The meetings were organized by Advanced Energy Economy, an energy industry trade association, and included executives from SunPower and EDF Renewables. The conversation with Manchin lasted about half an hour and focused on the importance of production-based manufacturing credits, a staffer with Advanced Energy Economy told The Climate 202, speaking on the condition of anonymity to describe the politically sensitive discussion.

The energy trade association also sent a letter to senators, the White House and the Commerce Department calling for the passage of the clean energy tax credits and a halt to Commerce's investigation into solar panel makers from four Asian countries.

House panel investigates Postal Service plan to buy mostly gas-powered trucks

The House Oversight and Reform Committee has launched an investigation into the U.S. Postal Service’s February decision to purchase mostly gas-powered mail delivery trucks, seeking confidential records on the vehicles' environmental impact and costs, The Washington Post's Jacob Bogage reports. 

In a letter sent Wednesday evening to Postmaster General Louis DeJoy, Oversight Chair Carolyn B. Maloney (D-N.Y.) said the agency may have “relied on flawed assumptions” when it signed the $11.3 billion contract to buy a fleet in which only 1 in 10 vehicles would be electric.

The Postal Service has the largest civilian fleet in the federal government and is crucial to achieving President Biden’s goal of electrifying the entire fleet by 2035. The agency has so far refused to voluntarily turn over records to lawmakers about the trucks, setting the stage for a potential congressional subpoena this summer. 

Pressure points

The swift march of climate change in North Carolina’s ‘ghost forests’

The scars of climate change are unmistakable in North Carolina's “ghost forests,” where barren tree trunks stand in place of once-towering pines and landscapes have succumbed to saltwater, The Post's Brady Dennis reports.

Rising sea levels and intensifying storms have left scientists racing to study the ghost forests before it's too late.
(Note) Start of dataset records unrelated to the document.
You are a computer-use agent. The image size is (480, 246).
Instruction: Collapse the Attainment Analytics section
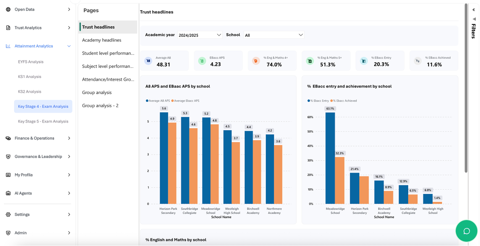tap(69, 46)
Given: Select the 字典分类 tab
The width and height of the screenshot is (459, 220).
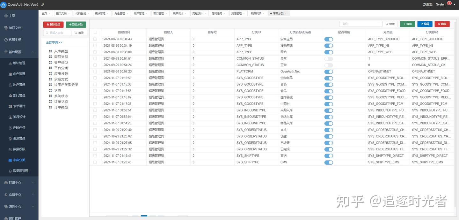Looking at the screenshot, I should pos(278,13).
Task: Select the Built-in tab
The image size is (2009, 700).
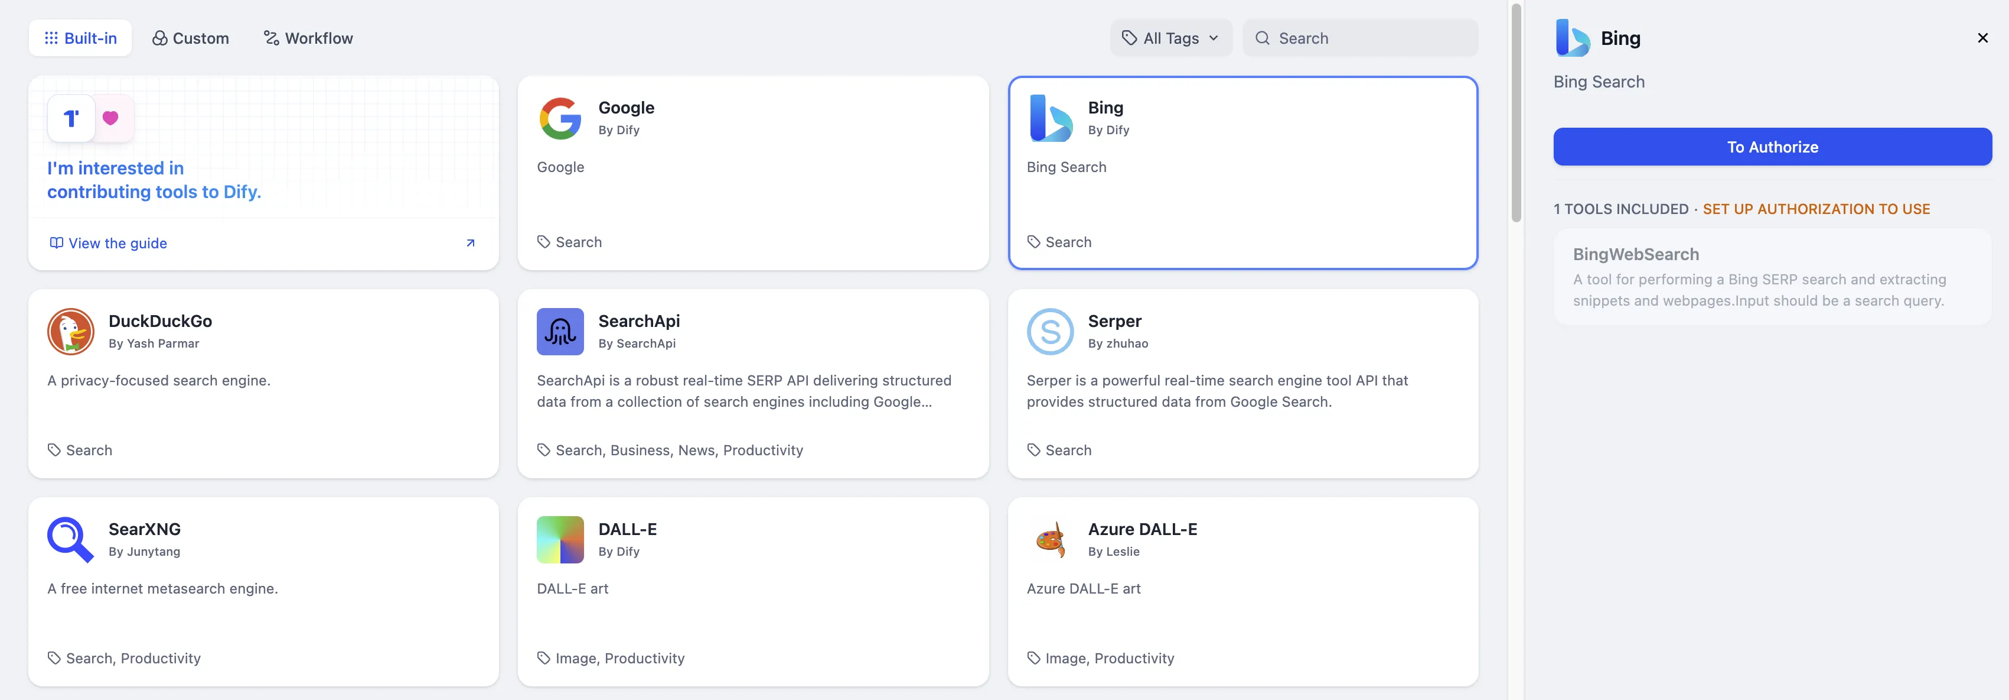Action: (80, 38)
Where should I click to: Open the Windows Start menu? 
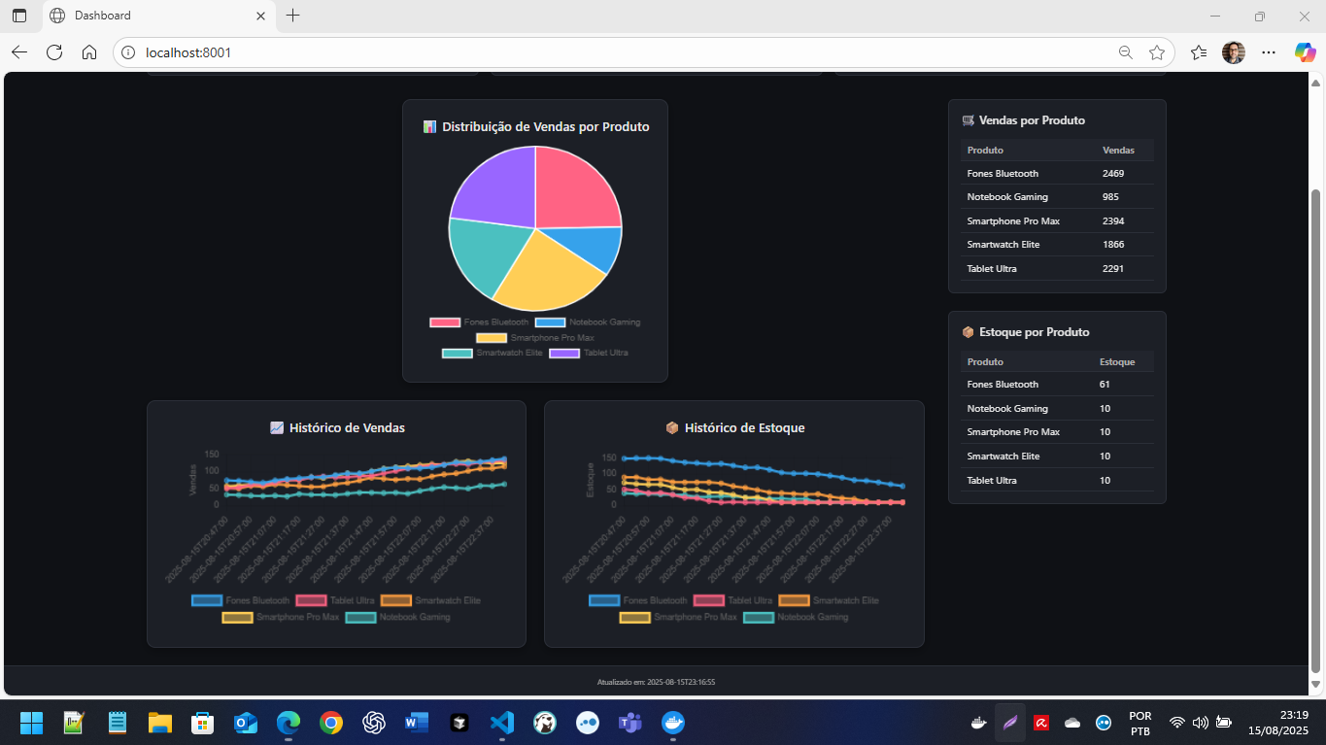pos(31,723)
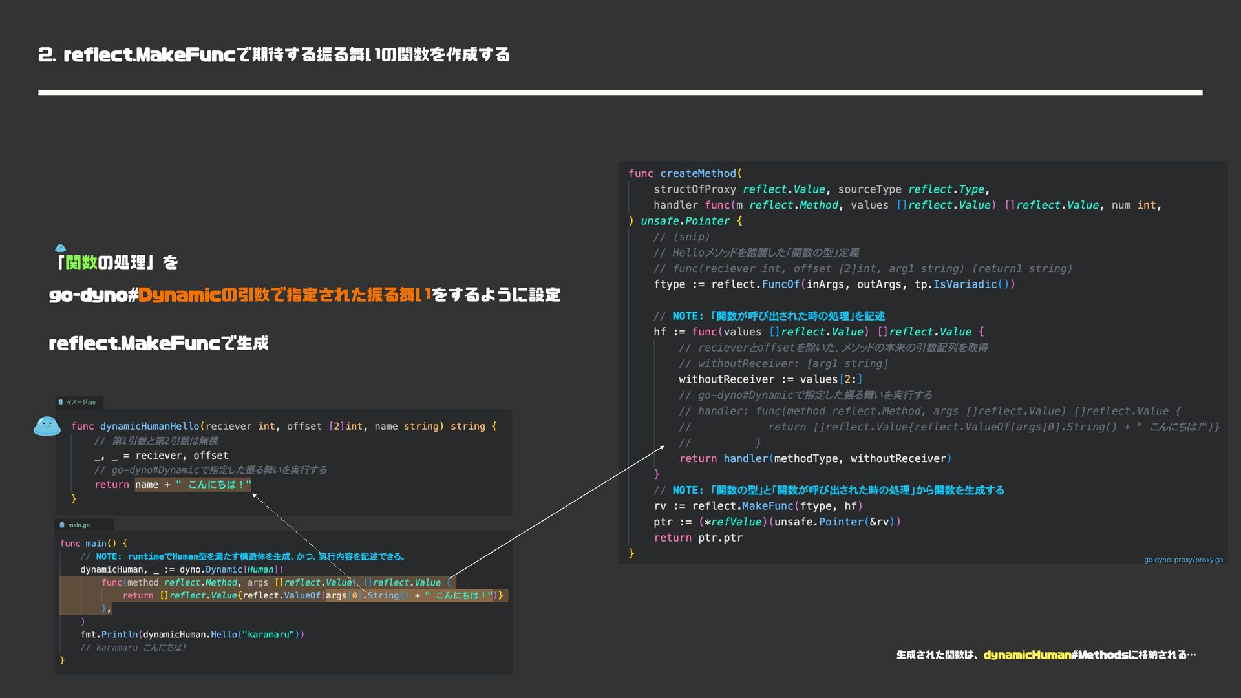Select the highlighted name + こんにちは expression
The image size is (1241, 698).
[193, 485]
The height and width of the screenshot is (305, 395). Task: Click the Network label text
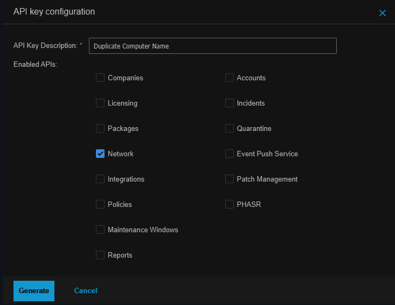(121, 154)
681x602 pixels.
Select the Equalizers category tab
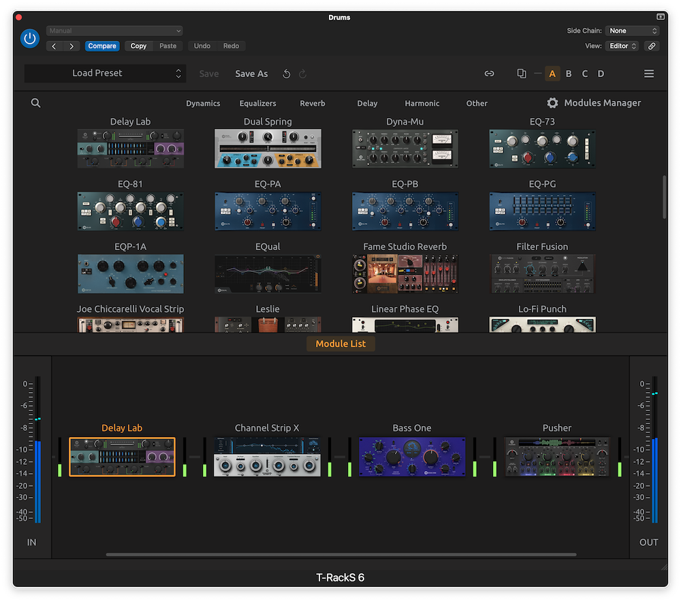[x=257, y=103]
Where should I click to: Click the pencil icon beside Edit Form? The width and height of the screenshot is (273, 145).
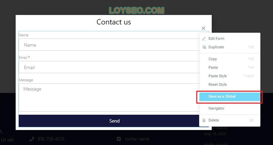[x=204, y=39]
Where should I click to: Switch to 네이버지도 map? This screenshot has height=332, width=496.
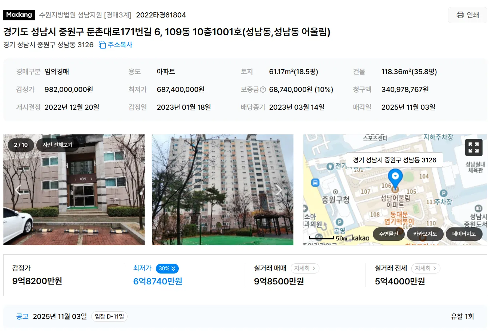point(464,234)

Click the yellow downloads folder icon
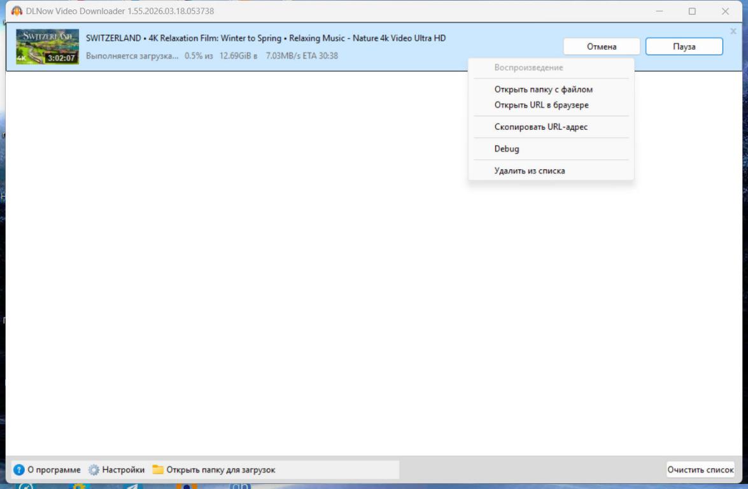[158, 470]

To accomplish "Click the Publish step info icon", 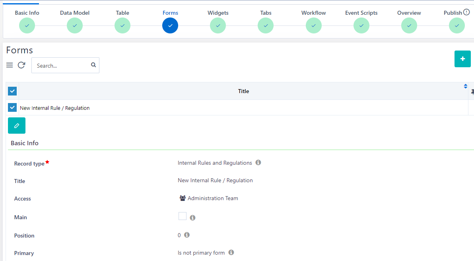I will point(467,12).
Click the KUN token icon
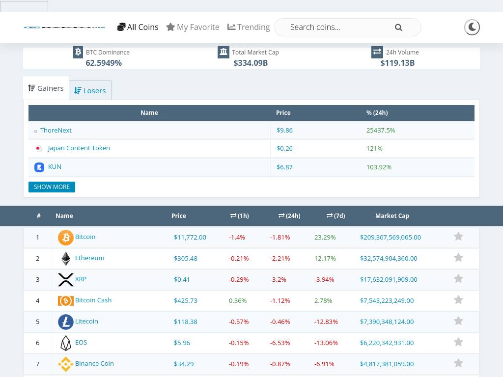Viewport: 503px width, 377px height. (39, 167)
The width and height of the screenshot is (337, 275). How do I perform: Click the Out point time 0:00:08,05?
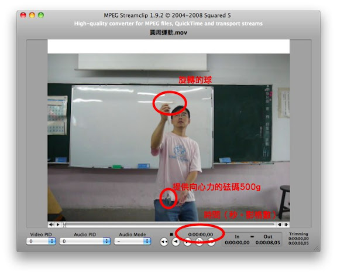click(x=268, y=243)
In a paper published last year, scientists wrote that “these unprecedented rates of deforestation and land cover change due to climate change may become the status quo for coastal regions worldwide.”

In a normal scenario, such forests act as massive natural carbon sinks. But as they die and land retreats to the ocean, huge amounts of the potent gas could be released back into the atmosphere, further complicating efforts to stave off global warming and future disasters.

International climate

As the E.U. ditches Russian gas, Senegal sees opportunity and ‘hypocrisy’

Months after promising to stop financing new fossil fuel projects to tackle climate change, the European Union is turning to African nations rich with oil and gas reserves to quickly make up for lost Russian energy, potentially securing oil and gas contracts for years more than planned, The Post's Danielle Paquette and Evan Halper report.

European energy leaders are looking at Senegal as a replacement for Russia — which previously shipped 39 percent of the bloc's natural gas — despite pledging to transition completely to clean energy in the coming decades. 

Senegal is set to begin production next year in new gas fields that would be used over the next three decades — even as environmentalists warn of damage to the county’s shorelines and wildlife.